At USA Swimming’s Virtual House of Delegates on Saturday, a motion which would allow “club members in a contiguous area within an LSC…to form a new and independent LSC” if they obtain a simple majority vote rather than the current regulation, a two-thirds majority vote from the House of Delegates of the LSC, was denied.
This vote to dismiss comes after a Special House of Delegates meeting among Southern California Swimming LSC (SCS) teams in February which resulted in a vote against Orange County’s proposal to split off and form their own independent LSC.
The motion (R-21) reads: “To align the formation of a new LSC adoption vote with that of other Article 604 adoption votes.” The other three Article 604 adoption votes all handle significant changes within an LSC, and they only require a simple majority vote. Whereas, the formation of a new LSC requires a more difficult two-third majority vote.
Dave Salo, the general manager of Irvine Novaquatics in Orange County, California, proposed motion R-21 at the Convention today. As the manager of one of the largest teams in the SCS, he has told SwimSwam, “It remains my opinion that SCS is too large of an LSC.”
SCS is the largest Local Swimming Committee in the nation. This motion (R-21) which would make it easier for Orange County teams to split and form their own LSC, as large SCS club teams and their coaches including Salo and Mission Viejo’s Mark Schubert, have been arguing for since the beginning of this year.
Today, Salo cited precedents set forth by other LSC adoption vote Articles. He said, “R-21 moves article 604.3 into compliance with article 604.1 (which speaks to club members LSC affiliation, which requires a simple majority) 604.2 (which addresses changes in LSC territory, which again requires a simple majority) and also 604.4 (which addresses the merging of two contiguous LCS) all of which speak to the application of majority rule in making significant change in LSC affiliation.

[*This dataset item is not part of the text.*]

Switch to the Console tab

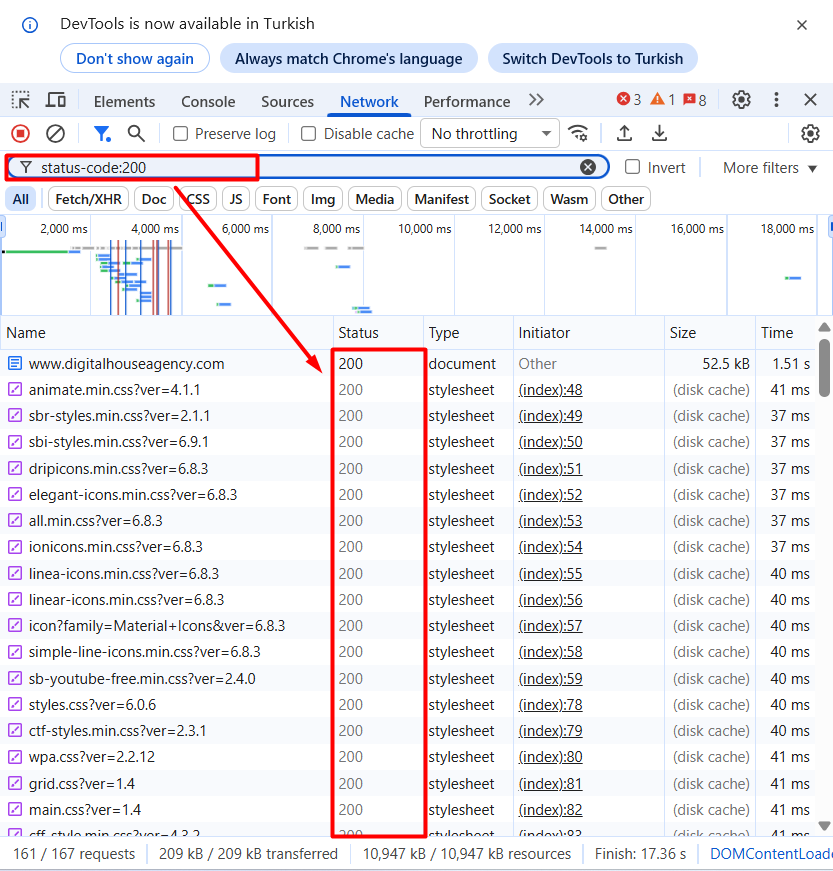tap(208, 101)
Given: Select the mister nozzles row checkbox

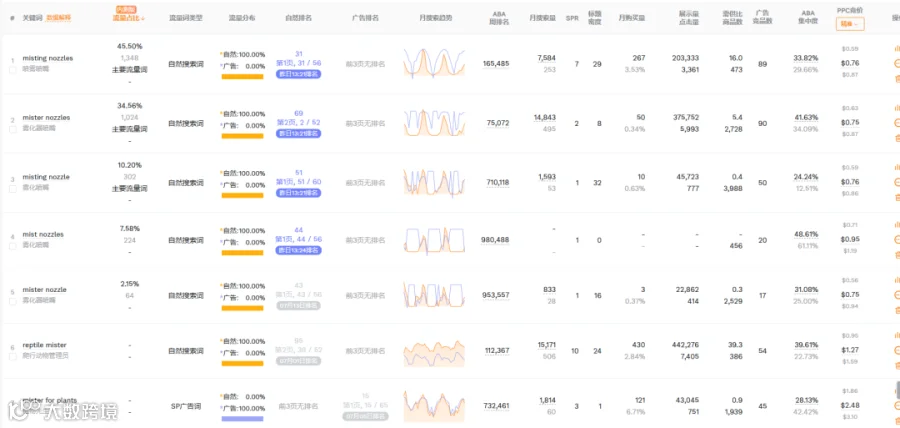Looking at the screenshot, I should tap(13, 129).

We want 604.3 to be in compliance with these other three articles.”
After the motion was denied this morning, Article 604.3 still requires “two-thirds of the number of Club Members in a contiguous area [to] wish to form a new and independent LSC” and for the House of Delegates to approve that change by a two-thirds majority vote. Only then, will the proposed formation of the new LSC be submitted to the Chair of the USA Swimming Rules and Regulations.